The bioinformatics workflow managers are designed around the quirkiness of bioinformatics, and they remove a lot of boilerplate. That makes them easier to grok for someone who doesn't have a strong programming background, at the cost of some flexibility.

Some features that bridge the gap:

1. Command-line tools are often used in steps of a bioinformatics pipeline. The workflow managers expect this and make them easier to use (e.g. https://github.com/snakemake/snakemake-wrappers).

2. Using file I/O to explicitly construct a DAG is built-in, which seems easier to understand for researchers than constructing DAGs from functions.

3. Built-in support for executing on a cluster through something like SLURM.

4. Running "hacky" shell or R scripts in steps of the pipeline is well-supported.

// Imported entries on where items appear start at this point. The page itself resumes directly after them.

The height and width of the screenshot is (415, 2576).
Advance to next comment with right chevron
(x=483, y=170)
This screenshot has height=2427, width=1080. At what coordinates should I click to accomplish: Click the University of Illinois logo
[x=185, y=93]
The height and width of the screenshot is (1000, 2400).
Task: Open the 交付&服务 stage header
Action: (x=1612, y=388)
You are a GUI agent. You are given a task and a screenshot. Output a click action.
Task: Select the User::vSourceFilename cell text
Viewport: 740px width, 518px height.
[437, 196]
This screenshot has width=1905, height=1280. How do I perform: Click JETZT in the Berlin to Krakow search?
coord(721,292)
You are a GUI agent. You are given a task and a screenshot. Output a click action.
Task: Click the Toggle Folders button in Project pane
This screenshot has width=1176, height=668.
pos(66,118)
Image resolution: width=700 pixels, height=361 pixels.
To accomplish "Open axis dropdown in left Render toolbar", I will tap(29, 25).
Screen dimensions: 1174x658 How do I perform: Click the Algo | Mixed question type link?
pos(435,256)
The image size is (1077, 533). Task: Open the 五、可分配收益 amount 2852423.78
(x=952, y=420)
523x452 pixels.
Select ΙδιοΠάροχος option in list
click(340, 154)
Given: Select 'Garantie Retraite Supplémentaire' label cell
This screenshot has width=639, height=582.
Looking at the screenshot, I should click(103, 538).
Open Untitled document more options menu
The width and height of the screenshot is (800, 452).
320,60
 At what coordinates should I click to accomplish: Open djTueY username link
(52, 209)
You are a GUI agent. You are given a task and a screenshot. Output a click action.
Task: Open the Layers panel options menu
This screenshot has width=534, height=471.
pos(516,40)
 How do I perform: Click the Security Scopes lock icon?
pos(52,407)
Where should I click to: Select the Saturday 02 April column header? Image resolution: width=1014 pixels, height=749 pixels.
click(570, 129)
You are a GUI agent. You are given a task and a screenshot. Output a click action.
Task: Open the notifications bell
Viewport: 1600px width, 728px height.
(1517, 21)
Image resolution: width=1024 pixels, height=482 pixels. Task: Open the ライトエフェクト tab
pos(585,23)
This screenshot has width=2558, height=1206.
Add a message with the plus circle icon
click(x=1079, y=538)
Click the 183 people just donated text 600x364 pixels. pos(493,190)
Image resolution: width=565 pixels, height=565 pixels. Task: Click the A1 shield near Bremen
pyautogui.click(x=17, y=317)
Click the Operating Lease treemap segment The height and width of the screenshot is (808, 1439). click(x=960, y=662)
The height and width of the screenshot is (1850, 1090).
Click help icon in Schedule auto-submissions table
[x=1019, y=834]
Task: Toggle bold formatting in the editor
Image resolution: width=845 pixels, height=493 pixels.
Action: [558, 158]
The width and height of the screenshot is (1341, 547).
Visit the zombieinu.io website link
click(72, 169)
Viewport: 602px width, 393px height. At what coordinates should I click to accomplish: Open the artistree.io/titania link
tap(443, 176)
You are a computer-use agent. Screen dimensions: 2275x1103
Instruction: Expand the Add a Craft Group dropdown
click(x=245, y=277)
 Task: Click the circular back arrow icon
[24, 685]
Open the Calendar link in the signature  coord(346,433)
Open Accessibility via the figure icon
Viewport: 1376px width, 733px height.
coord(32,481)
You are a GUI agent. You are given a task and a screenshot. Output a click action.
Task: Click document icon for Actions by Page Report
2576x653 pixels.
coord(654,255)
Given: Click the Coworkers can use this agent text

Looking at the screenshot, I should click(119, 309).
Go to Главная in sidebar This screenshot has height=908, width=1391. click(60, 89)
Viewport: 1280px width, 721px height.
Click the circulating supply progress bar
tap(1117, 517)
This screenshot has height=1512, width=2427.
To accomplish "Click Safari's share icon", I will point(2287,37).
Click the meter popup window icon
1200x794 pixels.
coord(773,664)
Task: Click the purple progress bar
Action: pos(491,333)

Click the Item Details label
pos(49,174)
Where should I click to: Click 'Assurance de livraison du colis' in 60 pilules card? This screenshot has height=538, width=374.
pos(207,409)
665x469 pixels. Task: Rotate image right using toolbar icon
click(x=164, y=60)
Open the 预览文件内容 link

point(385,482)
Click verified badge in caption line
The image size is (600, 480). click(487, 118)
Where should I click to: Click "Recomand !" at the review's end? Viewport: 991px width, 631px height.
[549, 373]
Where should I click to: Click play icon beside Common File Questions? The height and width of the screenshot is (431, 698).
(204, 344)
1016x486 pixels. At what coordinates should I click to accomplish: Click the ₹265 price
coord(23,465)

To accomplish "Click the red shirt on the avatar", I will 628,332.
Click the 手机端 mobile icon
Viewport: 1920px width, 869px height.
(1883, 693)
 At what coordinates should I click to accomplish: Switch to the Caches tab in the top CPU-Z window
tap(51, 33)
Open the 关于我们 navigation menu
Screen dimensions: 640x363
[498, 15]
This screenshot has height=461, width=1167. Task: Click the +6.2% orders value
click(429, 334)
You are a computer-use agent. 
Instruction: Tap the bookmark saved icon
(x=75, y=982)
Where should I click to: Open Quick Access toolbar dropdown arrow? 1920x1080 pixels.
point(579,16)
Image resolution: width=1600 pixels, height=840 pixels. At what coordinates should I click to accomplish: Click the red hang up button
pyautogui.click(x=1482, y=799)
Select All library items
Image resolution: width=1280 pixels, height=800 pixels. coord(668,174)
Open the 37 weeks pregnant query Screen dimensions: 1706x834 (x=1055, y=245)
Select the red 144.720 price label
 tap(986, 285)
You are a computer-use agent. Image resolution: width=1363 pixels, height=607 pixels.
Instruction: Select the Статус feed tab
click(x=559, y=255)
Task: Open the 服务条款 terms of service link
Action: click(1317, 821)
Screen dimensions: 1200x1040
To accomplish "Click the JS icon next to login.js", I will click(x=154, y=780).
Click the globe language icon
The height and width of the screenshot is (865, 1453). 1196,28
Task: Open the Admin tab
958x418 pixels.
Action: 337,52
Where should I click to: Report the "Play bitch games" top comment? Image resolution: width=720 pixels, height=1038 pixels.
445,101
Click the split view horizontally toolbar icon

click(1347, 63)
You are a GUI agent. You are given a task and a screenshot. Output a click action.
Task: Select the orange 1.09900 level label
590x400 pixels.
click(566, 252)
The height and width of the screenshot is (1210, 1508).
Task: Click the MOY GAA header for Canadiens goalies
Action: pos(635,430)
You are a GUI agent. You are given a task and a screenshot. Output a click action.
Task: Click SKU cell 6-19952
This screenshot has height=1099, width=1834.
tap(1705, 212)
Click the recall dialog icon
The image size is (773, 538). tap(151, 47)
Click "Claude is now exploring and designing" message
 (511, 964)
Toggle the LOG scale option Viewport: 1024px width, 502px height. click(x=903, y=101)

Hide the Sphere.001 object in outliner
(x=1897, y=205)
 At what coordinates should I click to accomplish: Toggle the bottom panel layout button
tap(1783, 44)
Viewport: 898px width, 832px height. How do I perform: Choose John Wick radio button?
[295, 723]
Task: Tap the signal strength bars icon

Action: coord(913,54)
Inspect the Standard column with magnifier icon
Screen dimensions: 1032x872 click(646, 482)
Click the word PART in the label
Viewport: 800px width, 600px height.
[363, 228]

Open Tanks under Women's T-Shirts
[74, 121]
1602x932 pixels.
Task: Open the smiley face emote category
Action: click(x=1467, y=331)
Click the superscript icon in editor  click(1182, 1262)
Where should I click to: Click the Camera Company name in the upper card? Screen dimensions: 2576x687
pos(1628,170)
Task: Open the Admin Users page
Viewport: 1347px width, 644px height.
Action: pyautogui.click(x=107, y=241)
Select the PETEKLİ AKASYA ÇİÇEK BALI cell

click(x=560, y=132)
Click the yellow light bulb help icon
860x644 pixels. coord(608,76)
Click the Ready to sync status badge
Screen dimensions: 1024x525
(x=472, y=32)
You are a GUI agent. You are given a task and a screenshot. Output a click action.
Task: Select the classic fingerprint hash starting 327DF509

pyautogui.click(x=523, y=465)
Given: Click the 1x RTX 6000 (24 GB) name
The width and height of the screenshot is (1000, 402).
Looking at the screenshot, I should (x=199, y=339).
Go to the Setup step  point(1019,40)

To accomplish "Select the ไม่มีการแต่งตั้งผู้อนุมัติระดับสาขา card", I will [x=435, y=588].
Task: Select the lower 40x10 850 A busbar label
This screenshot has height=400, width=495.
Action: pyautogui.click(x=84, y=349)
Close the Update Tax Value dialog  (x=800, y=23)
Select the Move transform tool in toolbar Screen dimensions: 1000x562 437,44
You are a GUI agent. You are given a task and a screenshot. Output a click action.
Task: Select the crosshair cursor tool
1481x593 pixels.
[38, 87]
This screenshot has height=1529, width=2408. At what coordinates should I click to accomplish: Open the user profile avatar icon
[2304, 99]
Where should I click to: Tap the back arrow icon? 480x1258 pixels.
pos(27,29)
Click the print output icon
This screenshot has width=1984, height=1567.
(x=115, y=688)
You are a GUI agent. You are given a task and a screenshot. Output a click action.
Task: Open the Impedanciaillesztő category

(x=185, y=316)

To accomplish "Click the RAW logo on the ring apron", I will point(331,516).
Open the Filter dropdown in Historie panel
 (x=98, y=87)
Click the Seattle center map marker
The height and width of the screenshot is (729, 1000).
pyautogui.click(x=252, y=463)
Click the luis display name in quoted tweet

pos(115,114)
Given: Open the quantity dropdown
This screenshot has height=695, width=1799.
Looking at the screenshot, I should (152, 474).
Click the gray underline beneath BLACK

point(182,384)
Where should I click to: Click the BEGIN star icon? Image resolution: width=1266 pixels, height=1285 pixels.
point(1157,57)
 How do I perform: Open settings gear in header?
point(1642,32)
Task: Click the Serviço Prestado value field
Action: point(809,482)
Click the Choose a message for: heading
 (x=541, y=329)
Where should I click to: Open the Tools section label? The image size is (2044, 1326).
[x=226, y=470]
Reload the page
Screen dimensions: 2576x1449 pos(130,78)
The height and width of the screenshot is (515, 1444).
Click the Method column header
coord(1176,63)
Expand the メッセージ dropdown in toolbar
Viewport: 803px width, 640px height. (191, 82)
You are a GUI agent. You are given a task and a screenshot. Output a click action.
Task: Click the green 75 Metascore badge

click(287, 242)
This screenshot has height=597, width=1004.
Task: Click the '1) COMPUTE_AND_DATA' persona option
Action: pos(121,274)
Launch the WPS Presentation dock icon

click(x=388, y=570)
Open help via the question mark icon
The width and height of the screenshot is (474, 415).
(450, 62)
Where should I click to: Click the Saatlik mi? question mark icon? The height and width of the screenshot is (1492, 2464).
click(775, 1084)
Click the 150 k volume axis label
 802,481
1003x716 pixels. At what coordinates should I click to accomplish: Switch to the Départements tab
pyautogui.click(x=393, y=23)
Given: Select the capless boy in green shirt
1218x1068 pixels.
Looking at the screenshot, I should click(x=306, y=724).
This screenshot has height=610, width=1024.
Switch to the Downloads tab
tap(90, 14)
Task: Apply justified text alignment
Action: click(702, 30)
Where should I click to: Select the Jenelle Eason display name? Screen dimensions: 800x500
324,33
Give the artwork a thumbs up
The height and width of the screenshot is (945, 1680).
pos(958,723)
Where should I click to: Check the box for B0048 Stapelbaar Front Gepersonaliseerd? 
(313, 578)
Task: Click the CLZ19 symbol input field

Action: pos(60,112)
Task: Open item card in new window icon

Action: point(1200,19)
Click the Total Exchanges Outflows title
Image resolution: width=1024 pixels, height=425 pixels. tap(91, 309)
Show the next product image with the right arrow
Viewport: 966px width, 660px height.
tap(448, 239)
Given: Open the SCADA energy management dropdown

As an aside, it's surprising how often a mis-implemented subprocess.run() or os.system() call causes issues.

5. There's a strong community building open-source bioinformatics pipelines for each workflow manager (e.g. nf-core, warp, snakemake workflows).

Airflow – and the other less ___domain-specific workflow managers – are arguably better for people who have a stronger software engineering basis. For someone who moved wet lab to dry lab and is learning to code on the side, I think the bioinformatics workflow managers lower the barrier to entry.


> are arguably better for people who have a stronger software engineering basis

As someone who is a software developer in the bioinformatics space (as opposed to the other way around) and have spent over 10 years deep in the weeds of both the bioinformatics workflow engines as well as more standard ones like Airflow - I still would reach for a bioinfx engine for that ___domain.

But - what I find most exciting is a newer class of workflow tools coming out that appear to bridge the gap, e.g. Dagster. From observation it seems like a case of parallel evolution coming out of the ML/etc world where the research side of the house has similar needs. But either way, I could see this space pulling eyeballs away from the traditional bioinformatics workflow world.


The problem with Airflow is that each step of the DAG for a bioinformatics workflow is generally going to be running a command line tool. And it'll expect files to have been staged in and living in the exact right spot. And it'll expect files to have been staged out from the exact right spot.

This can all be done with Airflow, but the bioinformatics workflow engines understand that this is a first class use case for these users, and make it simpler.